食べやすい狂気
COLLOL
「性能のよい~シェイクスピア『オセロー』より」
作・演出:田口アヤコ
@王子小劇場
劇場の長い辺をいっぱいに使った長方形の舞台に、
白い毛の編み物が流れていた。
『オセロー』の舞台は、ベネチア(ベニス)なのらしい。
イタリアの都市ベネチアは「水の都」の異名をとるほど運河の多い街で、
今公演『性能のよい』の舞台も
ベネチアに流れる運河を思わせる形にしてあった。
両側に河川敷のように作られた客席から舞台を見下ろしていると、
客入れの音楽がやんで芝居が始まる。
原作の『オセロー』はもっと複雑な話なんだろうけど、
『性能のよい』でクローズアップされているのは、
「オセローを密かに憎んでいる部下、イアーゴーの画策にはまったオセローが、
部下キャッシオと妻の浮気を疑い、
嫉妬に憑かれたあげく妻のデズデモーナを殺してしまう」
という所だけだ、と言っていい。
これ以外の「オセロー」の粗筋は、語りなどによって極力削られている。
作・演出の田口アヤコさんは、
多分、イアーゴーとかキャッシオとかはどうでもよかったんだろう。
『性能のよい』でメインに据えられているのは、
「相思相愛の状態が壊れる不安」
「恋人を失う不安」
である。
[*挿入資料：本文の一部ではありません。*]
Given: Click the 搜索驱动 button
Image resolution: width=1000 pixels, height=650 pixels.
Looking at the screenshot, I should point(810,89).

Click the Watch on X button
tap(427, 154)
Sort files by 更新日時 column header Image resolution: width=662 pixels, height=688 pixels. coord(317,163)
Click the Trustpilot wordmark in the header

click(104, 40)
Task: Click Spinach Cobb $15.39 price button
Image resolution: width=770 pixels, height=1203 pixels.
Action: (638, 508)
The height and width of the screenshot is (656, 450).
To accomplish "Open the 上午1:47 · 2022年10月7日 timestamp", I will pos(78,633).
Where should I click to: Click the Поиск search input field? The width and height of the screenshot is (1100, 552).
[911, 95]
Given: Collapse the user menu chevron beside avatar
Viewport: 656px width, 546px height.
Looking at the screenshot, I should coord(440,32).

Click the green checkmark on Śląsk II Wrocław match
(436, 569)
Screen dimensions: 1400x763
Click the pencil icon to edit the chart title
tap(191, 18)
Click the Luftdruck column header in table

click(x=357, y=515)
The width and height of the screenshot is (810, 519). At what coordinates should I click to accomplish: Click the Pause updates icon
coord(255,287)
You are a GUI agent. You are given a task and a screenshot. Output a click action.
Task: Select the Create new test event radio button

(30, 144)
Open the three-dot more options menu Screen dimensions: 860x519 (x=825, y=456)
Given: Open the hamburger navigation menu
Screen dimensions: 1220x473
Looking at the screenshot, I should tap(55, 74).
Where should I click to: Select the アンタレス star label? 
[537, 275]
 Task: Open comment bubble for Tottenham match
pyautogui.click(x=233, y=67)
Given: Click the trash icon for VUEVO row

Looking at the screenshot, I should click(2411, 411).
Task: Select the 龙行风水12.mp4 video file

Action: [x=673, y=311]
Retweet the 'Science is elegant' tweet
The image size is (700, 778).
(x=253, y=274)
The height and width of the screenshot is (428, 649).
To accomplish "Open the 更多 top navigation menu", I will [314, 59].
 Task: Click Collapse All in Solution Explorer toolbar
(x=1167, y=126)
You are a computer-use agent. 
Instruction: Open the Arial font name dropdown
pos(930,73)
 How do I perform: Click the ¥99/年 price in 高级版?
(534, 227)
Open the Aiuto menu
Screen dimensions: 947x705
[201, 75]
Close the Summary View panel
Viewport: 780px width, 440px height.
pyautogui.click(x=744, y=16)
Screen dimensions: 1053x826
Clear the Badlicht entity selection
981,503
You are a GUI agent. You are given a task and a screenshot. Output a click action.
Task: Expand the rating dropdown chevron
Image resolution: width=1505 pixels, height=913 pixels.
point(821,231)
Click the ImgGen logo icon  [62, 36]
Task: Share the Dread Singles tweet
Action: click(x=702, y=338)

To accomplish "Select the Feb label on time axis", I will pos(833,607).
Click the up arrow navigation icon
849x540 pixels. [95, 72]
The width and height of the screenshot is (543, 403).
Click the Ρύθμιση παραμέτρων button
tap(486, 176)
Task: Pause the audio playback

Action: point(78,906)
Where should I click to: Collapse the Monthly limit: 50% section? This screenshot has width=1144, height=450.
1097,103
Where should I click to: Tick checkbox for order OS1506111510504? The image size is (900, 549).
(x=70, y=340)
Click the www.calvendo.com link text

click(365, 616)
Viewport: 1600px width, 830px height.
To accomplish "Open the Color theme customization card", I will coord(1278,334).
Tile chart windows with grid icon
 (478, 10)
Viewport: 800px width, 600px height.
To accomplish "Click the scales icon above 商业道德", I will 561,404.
「怖いぐらいに幸せ」ってやつですね。
それをより強く表現するために、
『オセロー』の途中に
恋人たちを描いた短いシーンがいくつも挿入される。中でも
「しあわせ?」「しあわせ」「こわい?」「こわい」
と問いかけ合う男女のシーンは象徴的だ。
二人は寝転がって、手をつないでいる。幸せだけど、怖い。
「結婚=相手を殺せる」
という内容のセリフも出てきたりして、非常に一貫性があった。
会話から察するに近未来の日本が舞台で(なんと徴兵制度がある)、
そこはご都合主義な印象を受けた。
『オセロー』もヨーロッパの戦時中が舞台だから絡めたんだろうけど、
状況は現代日本なのに
徴兵制度があるのは、やっぱり少し無理やりだ。そうまでしなくても伝わると思う。
『性能のよい』では三人以上の登場人物が会話することが無い。
何人もの人物を役者が演じ分けながら、
いつも一対一で会話している。
ときには二人の役者が一人の人物の台詞を交互に言うこともある。
オセローがデズデモーナを殺す場面は
三組の二人芝居が舞台で同時に演じられていた。
それぞれの組が独自に芝居を作っているから、
あっという間にデズデモーナが死んでしまうところもあれば、
二人が乱闘になっているところもある。
同じセリフが連鎖的に聞こえるところがなかなか面白かった。
力量のある役者陣に台本を渡して自由に芝居をさせて、
それを再構成して作ったんだと思う。
使う題材を欲張りすぎている感も否めないけど、
構成や役者の使い方など、力が安定している芝居だと思った。
(※役者注釈・・・ひょっとこ乱舞の看板役者、伊東佐保さんが出演しています。